An alternative possibility is that the increase in connectivity between occipital cortex and regions associated with cognitive control reflects increased gating of occipital responses by frontal cortex. Both this phenomenon, and the somewhat counterintuitive finding of a decrease in functional correlations between occipital cortex and other sensory areas, can be predicted by a model that explains cross-modal plasticity as a result of blindness in terms of a ME architecture, as described below.
The Mixture-of-Experts Architecture
The ME modular architecture describes how a number of “experts” (or modules) compete to learn different tasks. For the purposes of illustration, we describe the classic mixture-of-experts (ME) model described by Jacobs et al. (1991), see Figure 4. This instantiation should simply be considered as an example: many other architectures make similar predictions (Yuksel et al. (2012) for a review). The traditional ME architecture consists of two types of networks: expert networks and a gating network. Expert networks compete to learn tasks, while the gating network mediates the competition. The final output of the full network is a weighted average (with gating weights g1, g2, g3, … gn) of the outputs (y1, y2, y3, … yn) of each expert network. For each input, x, the gating network receives information about the performance of all of the expert networks in solving the task (finding the correct y for that x) and each expert network”s output is compared with the target output. Learning occurs in two ways. First, the weights gating the output of each expert network are modified based on the relative performance of that expert network (compared to the other experts) for that input pattern. This is implemented by forcing the activation of the output units to be nonnegative and sum to 1. Thus, the gating weights determine the extent to which the output of each network contributes to the final output, so that on future trials with similar input the most accurate expert will have a larger influence on the final response than less accurate experts. Learning also occurs within each network: this learning is also modulated by the gating weights such that more learning occurs within those expert networks that contribute more heavily to the final output.

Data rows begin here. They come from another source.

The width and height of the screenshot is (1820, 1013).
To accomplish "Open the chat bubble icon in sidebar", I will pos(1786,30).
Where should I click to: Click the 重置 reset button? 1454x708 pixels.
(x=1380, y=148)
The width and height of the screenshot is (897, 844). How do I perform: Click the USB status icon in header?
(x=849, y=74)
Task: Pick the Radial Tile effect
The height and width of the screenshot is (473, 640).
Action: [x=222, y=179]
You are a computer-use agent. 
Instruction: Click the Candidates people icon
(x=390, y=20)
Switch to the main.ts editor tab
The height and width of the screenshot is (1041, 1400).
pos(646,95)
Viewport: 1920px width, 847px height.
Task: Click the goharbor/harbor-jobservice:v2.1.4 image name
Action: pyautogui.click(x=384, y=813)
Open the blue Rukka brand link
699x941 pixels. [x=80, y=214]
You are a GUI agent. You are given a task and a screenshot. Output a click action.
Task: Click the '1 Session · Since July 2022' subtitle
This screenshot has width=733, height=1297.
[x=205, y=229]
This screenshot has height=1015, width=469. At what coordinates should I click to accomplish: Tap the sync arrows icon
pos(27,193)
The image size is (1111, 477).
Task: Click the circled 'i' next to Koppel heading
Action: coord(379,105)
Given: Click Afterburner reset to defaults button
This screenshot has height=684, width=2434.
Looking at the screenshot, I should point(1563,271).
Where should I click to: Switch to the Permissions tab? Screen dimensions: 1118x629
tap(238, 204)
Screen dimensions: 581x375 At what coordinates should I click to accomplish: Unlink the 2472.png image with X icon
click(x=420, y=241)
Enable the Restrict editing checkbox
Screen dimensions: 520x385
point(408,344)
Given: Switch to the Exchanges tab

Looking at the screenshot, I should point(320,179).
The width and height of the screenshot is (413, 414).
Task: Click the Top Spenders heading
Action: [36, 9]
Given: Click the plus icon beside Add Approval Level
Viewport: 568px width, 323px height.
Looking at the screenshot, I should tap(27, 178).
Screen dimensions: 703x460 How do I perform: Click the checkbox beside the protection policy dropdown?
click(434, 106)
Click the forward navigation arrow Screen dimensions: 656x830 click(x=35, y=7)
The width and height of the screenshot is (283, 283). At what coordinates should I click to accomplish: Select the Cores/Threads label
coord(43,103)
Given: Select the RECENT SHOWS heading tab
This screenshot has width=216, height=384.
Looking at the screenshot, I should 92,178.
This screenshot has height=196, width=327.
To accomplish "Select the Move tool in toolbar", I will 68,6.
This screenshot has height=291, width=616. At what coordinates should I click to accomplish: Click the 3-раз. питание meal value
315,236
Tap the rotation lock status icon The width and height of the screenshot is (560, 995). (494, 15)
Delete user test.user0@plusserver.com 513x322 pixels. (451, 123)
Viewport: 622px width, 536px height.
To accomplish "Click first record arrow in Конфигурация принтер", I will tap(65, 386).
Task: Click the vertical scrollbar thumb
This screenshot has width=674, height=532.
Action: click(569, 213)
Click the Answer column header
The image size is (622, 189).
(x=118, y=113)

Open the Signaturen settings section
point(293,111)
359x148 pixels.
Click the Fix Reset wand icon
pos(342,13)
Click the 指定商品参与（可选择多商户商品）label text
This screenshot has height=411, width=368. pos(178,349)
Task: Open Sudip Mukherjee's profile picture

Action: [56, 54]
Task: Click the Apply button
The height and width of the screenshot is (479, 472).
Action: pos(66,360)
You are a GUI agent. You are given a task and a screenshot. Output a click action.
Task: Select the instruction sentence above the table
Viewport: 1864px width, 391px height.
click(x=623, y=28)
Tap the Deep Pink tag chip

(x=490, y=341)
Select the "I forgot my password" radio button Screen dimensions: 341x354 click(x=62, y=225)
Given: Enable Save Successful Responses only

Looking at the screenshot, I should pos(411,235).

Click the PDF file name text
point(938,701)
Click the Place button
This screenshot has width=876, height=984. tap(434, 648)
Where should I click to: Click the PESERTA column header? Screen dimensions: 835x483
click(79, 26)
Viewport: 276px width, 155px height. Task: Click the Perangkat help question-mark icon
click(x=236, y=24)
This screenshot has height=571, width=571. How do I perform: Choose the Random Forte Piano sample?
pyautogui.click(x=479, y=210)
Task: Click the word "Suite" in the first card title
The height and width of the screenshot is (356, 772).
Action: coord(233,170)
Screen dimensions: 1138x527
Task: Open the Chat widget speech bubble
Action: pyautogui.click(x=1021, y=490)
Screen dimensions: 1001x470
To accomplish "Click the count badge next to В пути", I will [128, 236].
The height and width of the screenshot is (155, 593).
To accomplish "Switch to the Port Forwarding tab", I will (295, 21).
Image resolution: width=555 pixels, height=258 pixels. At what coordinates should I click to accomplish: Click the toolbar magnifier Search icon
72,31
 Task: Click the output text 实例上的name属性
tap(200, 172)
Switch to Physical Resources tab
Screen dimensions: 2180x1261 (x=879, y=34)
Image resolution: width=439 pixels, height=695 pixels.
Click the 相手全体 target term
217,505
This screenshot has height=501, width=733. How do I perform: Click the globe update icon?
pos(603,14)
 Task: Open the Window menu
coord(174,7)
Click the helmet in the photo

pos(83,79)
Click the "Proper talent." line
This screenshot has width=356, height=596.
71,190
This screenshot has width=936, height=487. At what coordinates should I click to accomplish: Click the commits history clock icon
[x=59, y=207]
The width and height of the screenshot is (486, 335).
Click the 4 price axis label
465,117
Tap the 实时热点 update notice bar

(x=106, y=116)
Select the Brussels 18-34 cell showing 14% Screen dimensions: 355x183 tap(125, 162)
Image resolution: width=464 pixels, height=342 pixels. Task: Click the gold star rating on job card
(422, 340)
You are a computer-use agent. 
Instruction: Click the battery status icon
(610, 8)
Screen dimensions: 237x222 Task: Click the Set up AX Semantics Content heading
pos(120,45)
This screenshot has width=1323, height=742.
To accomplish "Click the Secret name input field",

Figure 4. A mixture-of-experts architecture. The expert networks compete to learn tasks while the gating network mediates the competition. For every input (x), the gating network receives information about the performance of all of the expert networks (y1,2,3) involved in solving the task, and each expert network”s output is compared with the target output (y). The weights gating the output of each expert network (g1,2,3) are modified based on the relative performance of that expert network (compared to the other experts) for that input pattern. These gating weights not only determine the extent to which the output of each network contributes to the final output, but also modulate learning within each network such that more learning occurs within those expert networks that contribute more heavily to the final output.
One critical difference between traditional Hebbian competitive learning models and the ME architecture is that, in the former, the units of a single network compete for the right to respond maximally to a given subset of input patterns, thereby learning to partition the input space. In contrast, the ME model clusters input-output patterns or “tasks” into natural groupings. The architecture imposes modularity, such that each expert learns a different set of tasks. In fact, in this network architecture, the goal of the gating network is to guide the expert networks towards dividing the task-space in such a way as to minimize correlation between expert networks. One advantage of this is that weight changes within each expert network during the process of learning are localized to the expert networks that perform well on that task; this decoupling of the weight changes across different expert networks reduces interference between tasks.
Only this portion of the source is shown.